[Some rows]
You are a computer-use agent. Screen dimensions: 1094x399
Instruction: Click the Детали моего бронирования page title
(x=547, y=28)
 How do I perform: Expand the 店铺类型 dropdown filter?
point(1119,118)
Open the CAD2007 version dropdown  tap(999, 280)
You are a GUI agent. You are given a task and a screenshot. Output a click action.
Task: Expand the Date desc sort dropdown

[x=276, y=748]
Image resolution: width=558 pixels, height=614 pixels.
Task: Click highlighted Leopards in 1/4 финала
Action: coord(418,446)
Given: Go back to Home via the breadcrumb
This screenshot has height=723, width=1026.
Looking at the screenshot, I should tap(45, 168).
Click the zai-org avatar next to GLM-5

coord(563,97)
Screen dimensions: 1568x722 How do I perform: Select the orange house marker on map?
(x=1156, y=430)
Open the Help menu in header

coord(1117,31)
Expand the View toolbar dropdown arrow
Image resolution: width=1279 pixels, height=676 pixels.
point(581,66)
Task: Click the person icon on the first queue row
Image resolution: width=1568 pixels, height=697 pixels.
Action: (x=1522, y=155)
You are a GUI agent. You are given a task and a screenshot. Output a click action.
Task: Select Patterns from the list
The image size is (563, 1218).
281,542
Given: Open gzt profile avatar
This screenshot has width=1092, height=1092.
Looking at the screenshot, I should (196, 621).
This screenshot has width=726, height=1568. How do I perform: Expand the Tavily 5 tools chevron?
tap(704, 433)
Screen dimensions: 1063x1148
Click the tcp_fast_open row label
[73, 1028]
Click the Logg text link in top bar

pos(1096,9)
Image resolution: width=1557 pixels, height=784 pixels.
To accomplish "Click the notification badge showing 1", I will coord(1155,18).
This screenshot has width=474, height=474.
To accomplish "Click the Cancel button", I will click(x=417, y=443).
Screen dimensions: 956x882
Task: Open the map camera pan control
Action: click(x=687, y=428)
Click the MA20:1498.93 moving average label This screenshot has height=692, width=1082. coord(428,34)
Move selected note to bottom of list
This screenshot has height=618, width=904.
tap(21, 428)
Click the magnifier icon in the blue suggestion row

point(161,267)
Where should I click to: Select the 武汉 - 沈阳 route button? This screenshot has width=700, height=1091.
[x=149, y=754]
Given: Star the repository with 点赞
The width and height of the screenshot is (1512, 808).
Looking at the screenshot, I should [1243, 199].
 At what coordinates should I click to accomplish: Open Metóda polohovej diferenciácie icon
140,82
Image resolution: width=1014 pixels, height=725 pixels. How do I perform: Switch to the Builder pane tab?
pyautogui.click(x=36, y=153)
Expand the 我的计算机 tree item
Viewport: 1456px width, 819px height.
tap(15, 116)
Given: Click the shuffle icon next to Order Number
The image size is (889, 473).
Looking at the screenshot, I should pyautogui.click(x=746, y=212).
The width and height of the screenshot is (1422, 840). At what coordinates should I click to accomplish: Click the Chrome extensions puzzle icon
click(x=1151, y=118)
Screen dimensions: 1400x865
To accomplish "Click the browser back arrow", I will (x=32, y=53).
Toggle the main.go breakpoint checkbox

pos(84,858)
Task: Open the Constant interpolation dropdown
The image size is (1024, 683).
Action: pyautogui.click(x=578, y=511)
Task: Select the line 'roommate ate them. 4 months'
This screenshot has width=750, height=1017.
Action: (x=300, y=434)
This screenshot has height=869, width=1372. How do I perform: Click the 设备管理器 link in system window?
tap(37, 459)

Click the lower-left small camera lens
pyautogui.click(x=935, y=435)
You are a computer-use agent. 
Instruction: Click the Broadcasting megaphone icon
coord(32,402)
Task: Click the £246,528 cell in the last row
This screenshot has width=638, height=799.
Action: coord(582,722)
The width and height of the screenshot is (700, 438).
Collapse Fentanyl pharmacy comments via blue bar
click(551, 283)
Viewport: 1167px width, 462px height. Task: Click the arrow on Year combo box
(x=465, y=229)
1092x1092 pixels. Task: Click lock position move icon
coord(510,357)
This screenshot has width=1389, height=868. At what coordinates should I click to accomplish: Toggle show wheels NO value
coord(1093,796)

- _YOUR INSTRUCTIONS_: Starting at the line that has "Viewport: 1167px width, 462px" and stopping after the line that has "coord(510,357)", write out those rows again with "combo box" changed to "dropdown" and everything else left the same. Return only those lines.

- _FULL OUTPUT_:
Viewport: 1167px width, 462px height. Task: Click the arrow on Year dropdown
(x=465, y=229)
1092x1092 pixels. Task: Click lock position move icon
coord(510,357)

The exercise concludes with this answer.